If The Dacios did give a shit about ‘making it’ or proving something they wouldn’t have waited four years to make this 7-track album, despite the rousing and numerous gigs that have built them a small following around Melbourne. Not to mention the core members’ previous incarnation in the Bikinikill-upstaging Little Ugly Girls. The irony here is that it’s taken the band this long to sound this fresh and effortless but they haven’t been wasting time; they’ve been distilling.
Monkeys Blood finds The Dacios sounding as if a young Jason Spaceman had drunk beer instead of taken drugs, replaced an orchestra with a pissed-off Patti Smith and got to the point. If the point of rock is riff and attitude, then Monkey’s Blood steamrolls any competitors, finding the core of both and bringing it to you at a volume and brevity that’s formidable. Yes Linda J howls, but she howls lyrics like “I’ll make you shake and you shiver / Gonna see you in hell / Said the girl in the mirror” as well as building characters and stories like opening track Liberty’s Lovers, which indicate a poet’s attention to detail.

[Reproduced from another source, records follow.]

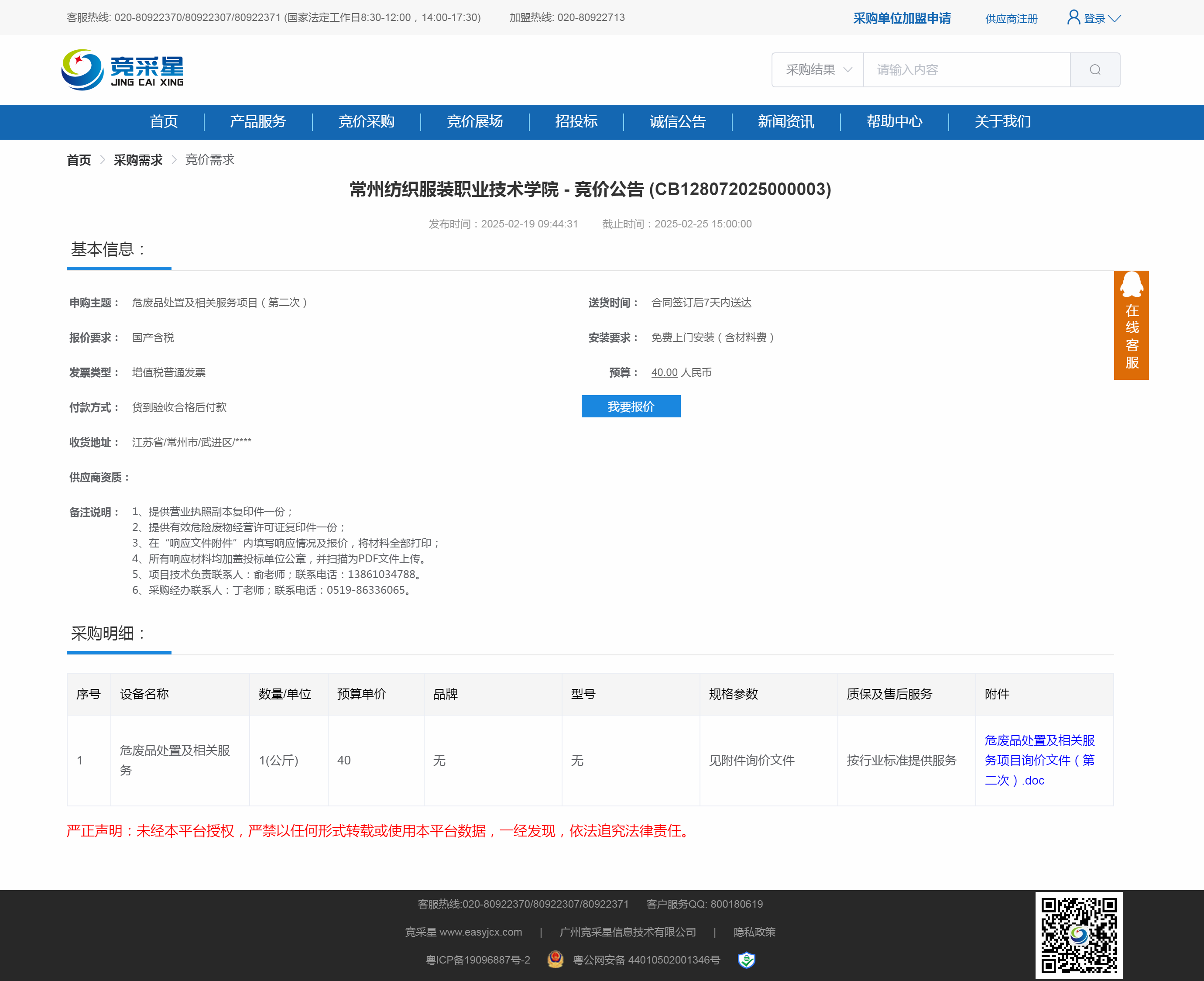Open the 隐私政策 footer link
This screenshot has width=1204, height=981.
point(754,932)
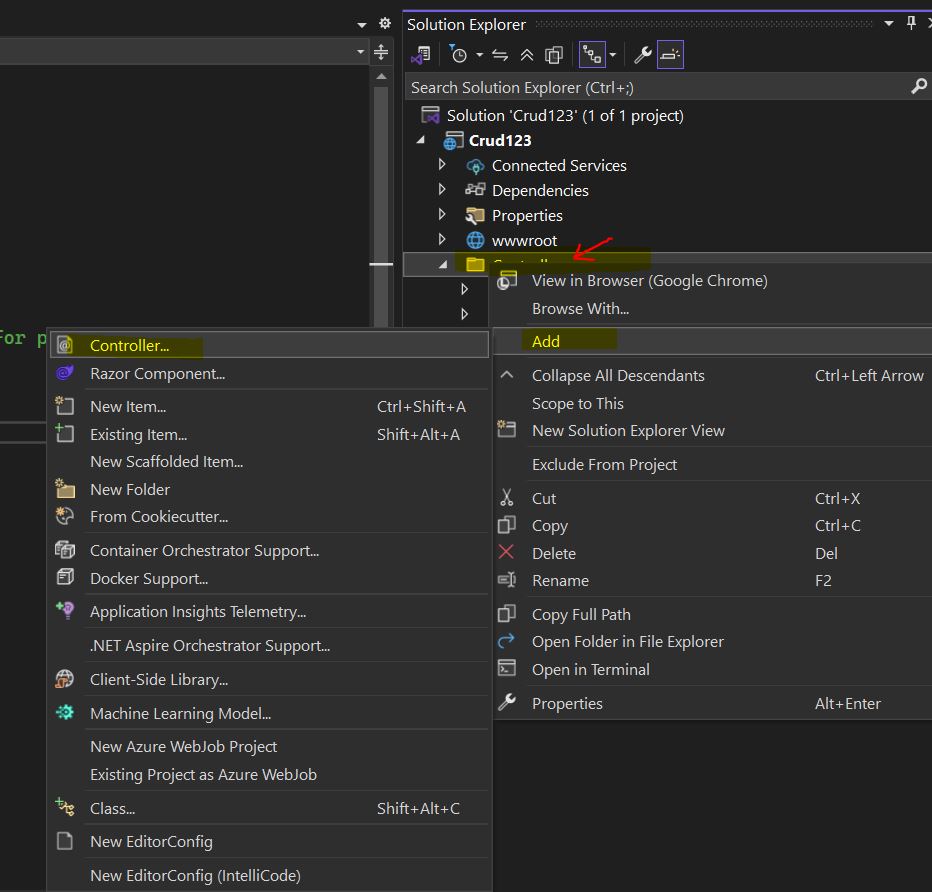932x892 pixels.
Task: Click the Pending Changes Filter clock icon
Action: [x=459, y=55]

The sureness of the band’s playing and its execution of these songs is likely to be inspiring envy in lesser bands that wouldn’t want to know it takes fraternal bonds and a lot of rehearsals to sound this good. It’s hard to overstate the impact of Linda J’s vocals, their clarity, depth and versatility inherent in the quieter parts as much as outbursts like Grey Machine and Monica.
Being a killer album by a bunch of promo-shy Tasmanians it’s no surprise to find The Nation Blue’s Tom Lyngcoln pushing this behemoth of a band to your attention via his Solar/Sonar label. Seven tracks may seem a poor payoff for this long playing pubs and jamming, but when it’s these seven songs, you can forgive them for anything. In a fair world, The Dacios would be opening for another fraternal riff machine, AC/DC.
By taking that apostrophe out of the title, you get more blood. Less is more.